The RoboCop enforcer requires a human touch. In order for the RoboCop to function properly, a human brain is needed for some reason to maintain some kind of system balance. With cops getting killed all over Detroit, OCP has plenty of candidates to choose from.
Enter officer Alex Murphy, a determined cop who values justice and service to the city. While making a surprise raid on a dangerous gang, Murphy is captured and tortuously executed by the thugs and their boss Boddicker (Kurtwood Smith- aka Topher Grace’s dad on That 70’s Show). When brought to the hospital morgue though, Murphy is used as the first active host for RoboCop.
With a simple set of directives in his memory banks, RoboCop does a smash-up job fighting crime in the city. He’s virtually bulletproof, a wicked shot and has amazing strength. Then his human brain begins injecting memories from Murphy’s life into his mind. RoboCop struggles with seeing images and nearly remembering the wife and family he used to have and also has flashes of the goons who killed him.
At this point, the film heads in the wrong direction. Instead of RoboCop seeking an identity for himself aside from the steel and wires of his makeup, he instead makes it his personal mission to hunt down and eliminate Boddicker and his minions. RoboCop hits a few snags along the way as Boddicker is secretly working for OCP by raising crime rates to drive people out of Detroit, thereby bringing OCP’s dream of rebuilding the city all the more closer to fruition. But of course, RoboCop rises above the corporate corruption and upholds the law, seemingly bringing an end to all the bad guys.
After looking into the history of the conception and development of RoboCop, I understand that the filmmakers were looking to include heavy doses of dark cultural satire, but the problem with making fun of the culture of your time is that it rarely ever translates well for future generations. Twenty-one years after its release, RoboCop fails to resonate on a cultural level.
In the past, many books and movies had been made about dystopian societies growing out of extreme liberal social policies so I guess RoboCop is the other end of the spectrum. The 1980’s saw the rise of powerful corporations and there were plenty of people in Hollywood that hated it. Ultra-liberal leaning writers and producers were looking for a way to make a statement against what they saw was a conglomorative threat to their liberal ideals. They found it (or they thought they had) in RoboCop. It’s a violent movie that will appeal to young males and supply a subtle dose of anti-corporate subtext.
The filmmakers also include bizarre and random segments of news shows for that dystopian future. These segments fill in gaps while RoboCop is being programmed and between a few major plot segments. They were designed to show even further evidence of the dangers that selfish capitalistic policies pose to civilization if let run rampant, but it all comes across as dated and hokey. There was simply too much time and effort put into refining these anti-corporate extras and not enough time developing a compelling story.

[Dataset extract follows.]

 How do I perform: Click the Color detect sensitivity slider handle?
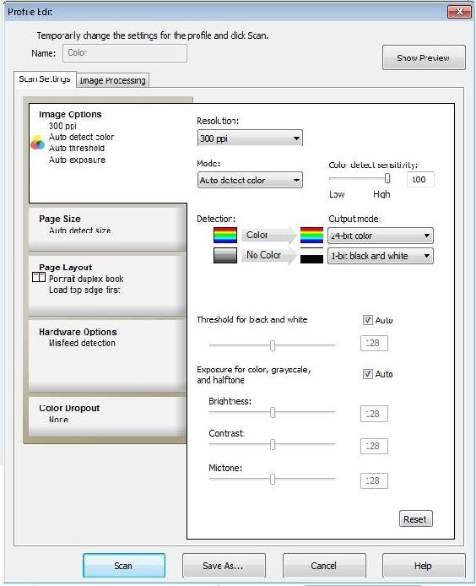pyautogui.click(x=387, y=178)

This brings us to the film’s substance. At one point, RoboCop’s memories of Murphy’s family become so frequent it seems as if he’ll try to find them and reconcile with his loved ones and himself about the machine he has become. But, instead of taking an introspective angle, the film becomes a revenge piece. RoboCop goes after the bad guy, which almost makes him a tool really. Sure, in the end his sense of honor and duty help him put a stop to his developers' nefarious plans, but is that really enough of a message?

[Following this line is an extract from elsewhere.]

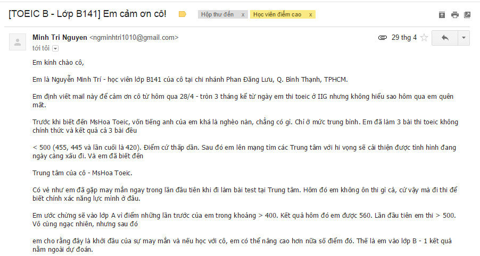Viewport: 480px width, 256px height.
Task: Open the more options arrow beside reply
Action: pyautogui.click(x=464, y=38)
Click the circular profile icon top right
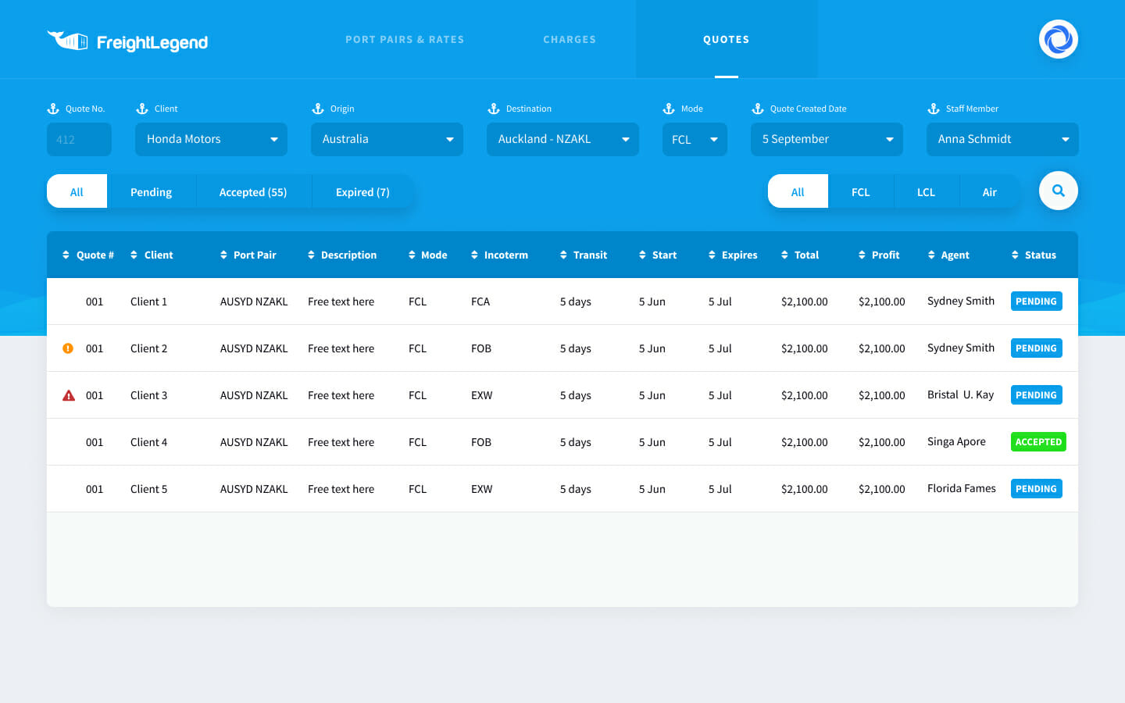The width and height of the screenshot is (1125, 703). coord(1058,39)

I don’t think so. Sure, it shows that duty and honor can overcome the most intimate of villains, even those posing as your friends, but that message has been delivered so many times in movies that it’s a cliché. Besides, there was no real conflict for RoboCop to bring down his creators. His programming tried to stop him, but there was no ethical or moral dilemma present.
That’s the big problem- as hard as they may have tried, RoboCop is too far removed from his humanity to even affect us as viewers. They got close, but then shied away for a path that would keep the bloodthirsty adolescents happy. And bloodthirsty it is! Even RoboCop’s methods cross the line on police brutality by today’s standards. I don’t know if this was intended as part of the anti-cultural subtleties or not, but it was jarring nonetheless.
I liked some of the gritty filmmaking techniques that gave a better sense of realism and (in some cases) a quasi-indie feel, but RoboCop is nothing more than an underdeveloped guilty pleasure.